RECORDS FOR PROCESSING >>

╭──

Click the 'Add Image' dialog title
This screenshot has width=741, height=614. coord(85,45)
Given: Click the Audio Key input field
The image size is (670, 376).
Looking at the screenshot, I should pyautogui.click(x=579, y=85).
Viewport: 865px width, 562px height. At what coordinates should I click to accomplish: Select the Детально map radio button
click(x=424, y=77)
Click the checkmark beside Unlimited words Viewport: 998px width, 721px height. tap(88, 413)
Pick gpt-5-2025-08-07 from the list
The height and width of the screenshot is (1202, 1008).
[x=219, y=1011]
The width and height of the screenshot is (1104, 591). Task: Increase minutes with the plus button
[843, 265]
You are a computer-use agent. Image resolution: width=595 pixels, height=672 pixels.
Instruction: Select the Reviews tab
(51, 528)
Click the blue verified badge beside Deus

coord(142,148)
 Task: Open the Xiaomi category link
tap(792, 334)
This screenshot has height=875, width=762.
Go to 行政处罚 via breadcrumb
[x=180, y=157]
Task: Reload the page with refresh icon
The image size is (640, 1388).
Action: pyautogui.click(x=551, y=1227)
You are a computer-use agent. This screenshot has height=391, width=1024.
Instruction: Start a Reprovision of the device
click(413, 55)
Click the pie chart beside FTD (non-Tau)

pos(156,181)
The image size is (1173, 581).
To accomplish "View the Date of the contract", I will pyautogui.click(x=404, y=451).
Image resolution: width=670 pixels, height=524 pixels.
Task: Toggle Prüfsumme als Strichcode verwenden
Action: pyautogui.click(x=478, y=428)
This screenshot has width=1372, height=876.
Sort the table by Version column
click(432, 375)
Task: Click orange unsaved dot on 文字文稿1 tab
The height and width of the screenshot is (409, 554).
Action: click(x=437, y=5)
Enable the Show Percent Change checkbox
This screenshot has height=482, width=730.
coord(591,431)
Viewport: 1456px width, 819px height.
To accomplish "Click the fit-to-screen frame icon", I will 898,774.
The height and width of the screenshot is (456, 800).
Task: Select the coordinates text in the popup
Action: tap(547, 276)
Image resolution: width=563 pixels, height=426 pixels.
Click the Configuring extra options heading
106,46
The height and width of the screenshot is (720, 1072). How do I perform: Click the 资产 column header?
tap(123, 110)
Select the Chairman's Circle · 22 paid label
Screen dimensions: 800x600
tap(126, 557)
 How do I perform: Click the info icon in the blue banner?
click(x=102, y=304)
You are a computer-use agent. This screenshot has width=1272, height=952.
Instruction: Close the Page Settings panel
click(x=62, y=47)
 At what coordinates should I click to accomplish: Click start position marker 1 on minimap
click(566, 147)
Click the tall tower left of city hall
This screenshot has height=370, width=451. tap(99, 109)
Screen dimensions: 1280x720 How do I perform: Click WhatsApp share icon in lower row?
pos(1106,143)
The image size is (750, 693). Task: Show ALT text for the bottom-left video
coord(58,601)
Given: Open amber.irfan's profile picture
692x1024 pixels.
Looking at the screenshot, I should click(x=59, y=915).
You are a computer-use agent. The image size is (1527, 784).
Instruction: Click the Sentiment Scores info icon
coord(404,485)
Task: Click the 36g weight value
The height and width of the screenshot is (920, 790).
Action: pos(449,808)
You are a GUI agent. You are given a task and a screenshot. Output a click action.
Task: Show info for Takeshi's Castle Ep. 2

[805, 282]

╰──

TASK INSTRUCTIONS >> Reproduce exactly the lines of the records above from the one with "The image size is (640, 1388)." to the one with "The image size is (1173, 581).", both included, and leave out everything else.

REPLY >>
The image size is (640, 1388).
Action: pyautogui.click(x=551, y=1227)
You are a computer-use agent. This screenshot has height=391, width=1024.
Instruction: Start a Reprovision of the device
click(413, 55)
Click the pie chart beside FTD (non-Tau)

pos(156,181)
The image size is (1173, 581).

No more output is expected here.